→ **TASK PROMPT**
Take the lines from the beginning of the material through the line containing "Task: Click the" and retype them exactly, leaving the pictures out.

→ **PROVIDED DATA**
BEGIN
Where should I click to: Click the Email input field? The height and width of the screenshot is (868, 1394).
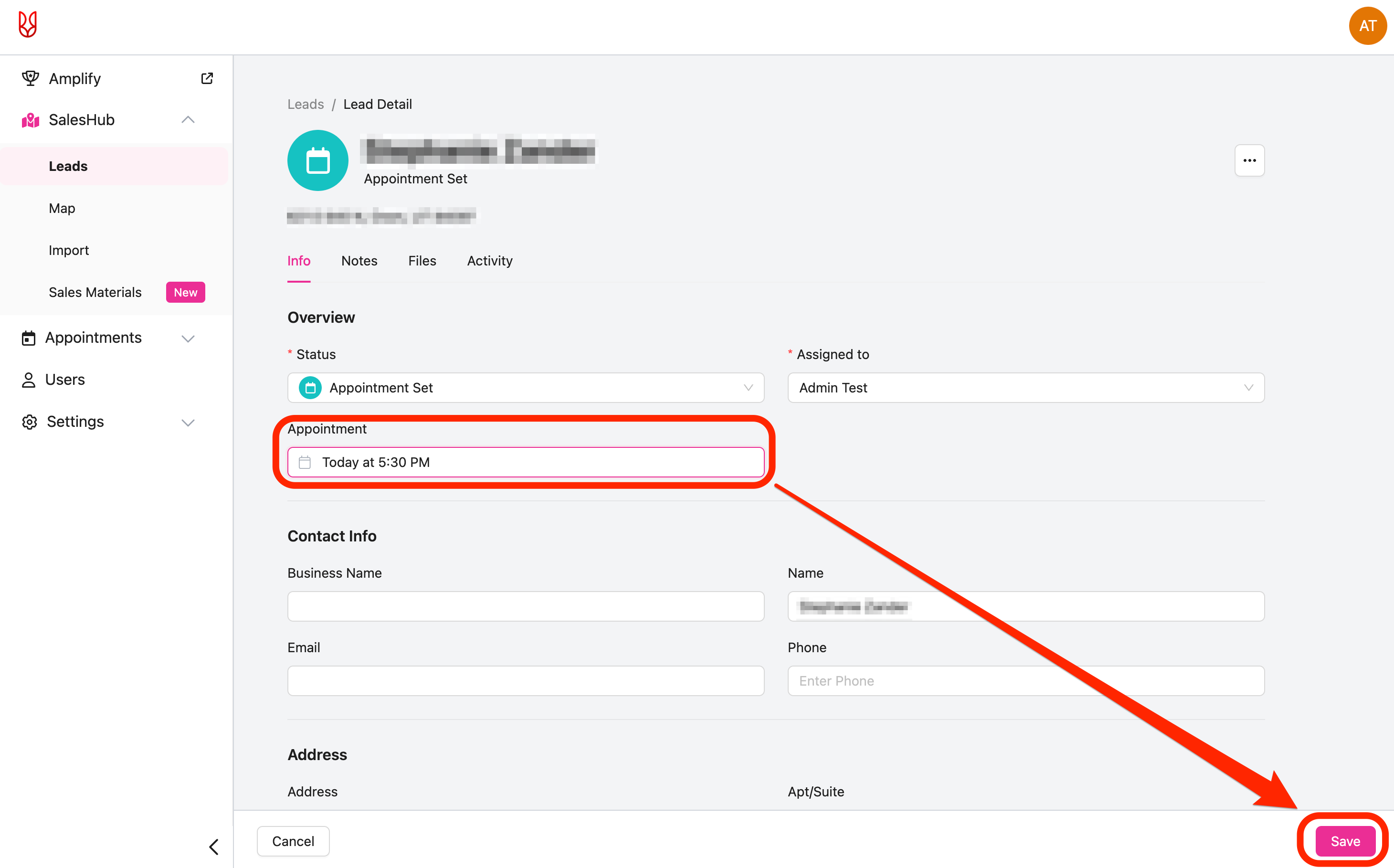pos(525,681)
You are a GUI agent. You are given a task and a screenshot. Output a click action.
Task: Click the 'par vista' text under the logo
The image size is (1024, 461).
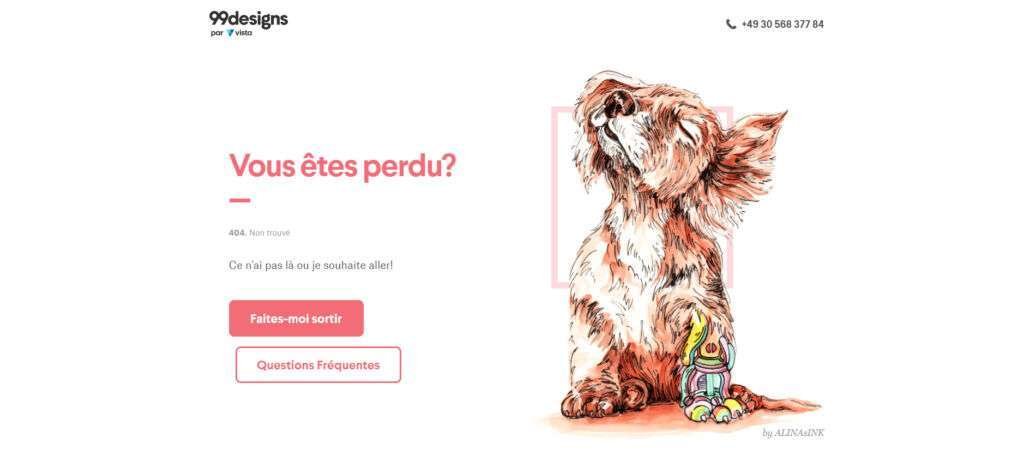[x=231, y=33]
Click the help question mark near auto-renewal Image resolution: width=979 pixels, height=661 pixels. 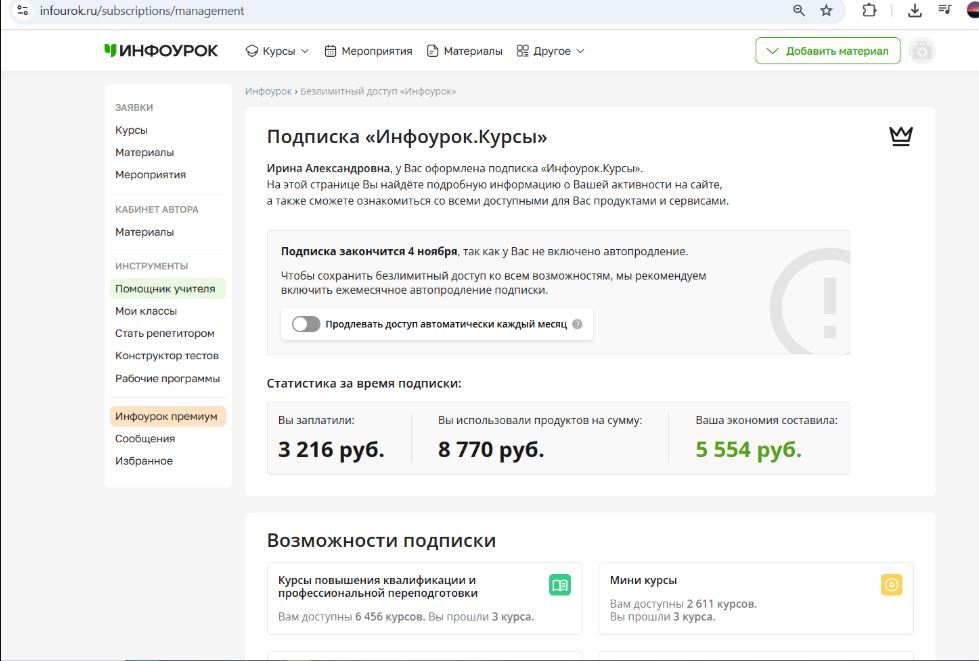click(577, 325)
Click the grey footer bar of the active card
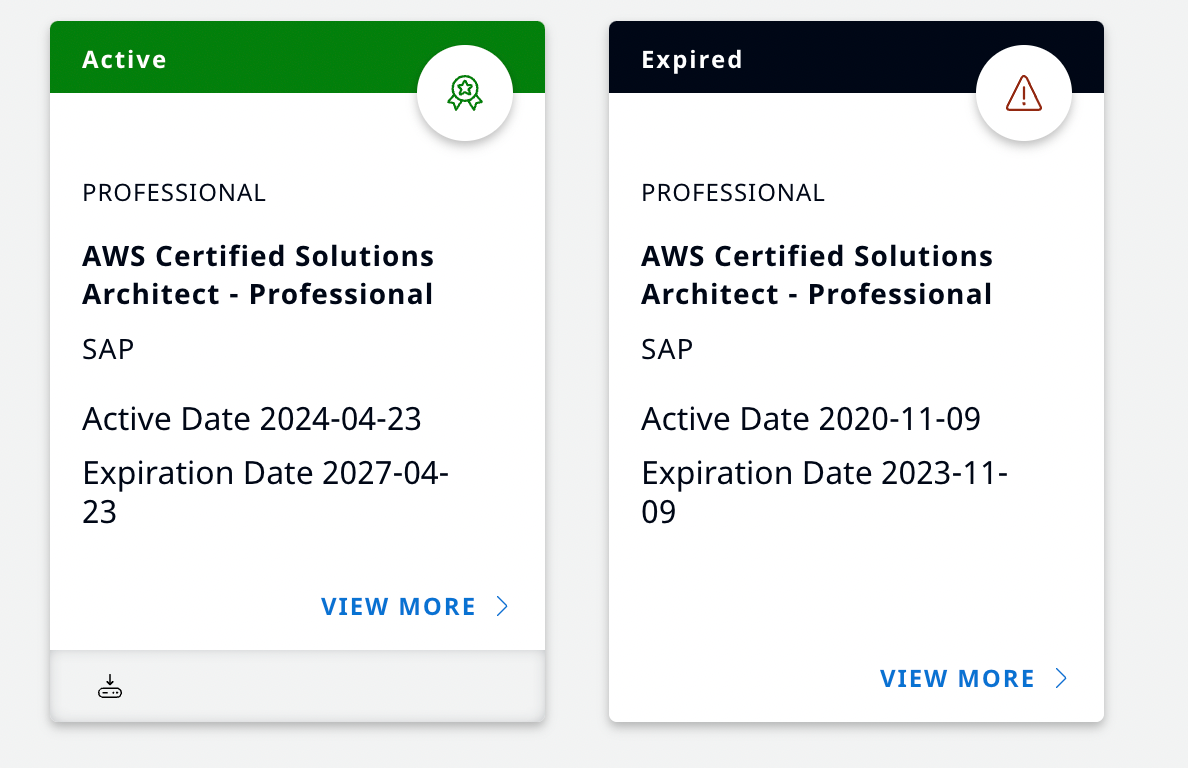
END
→ **TASK RESULT**
Where should I click to: Click the Email input field? The height and width of the screenshot is (868, 1394).
pos(525,681)
You are a GUI agent. You are given a task and a screenshot. Output a click action.
Task: Click the 'par vista' text under the logo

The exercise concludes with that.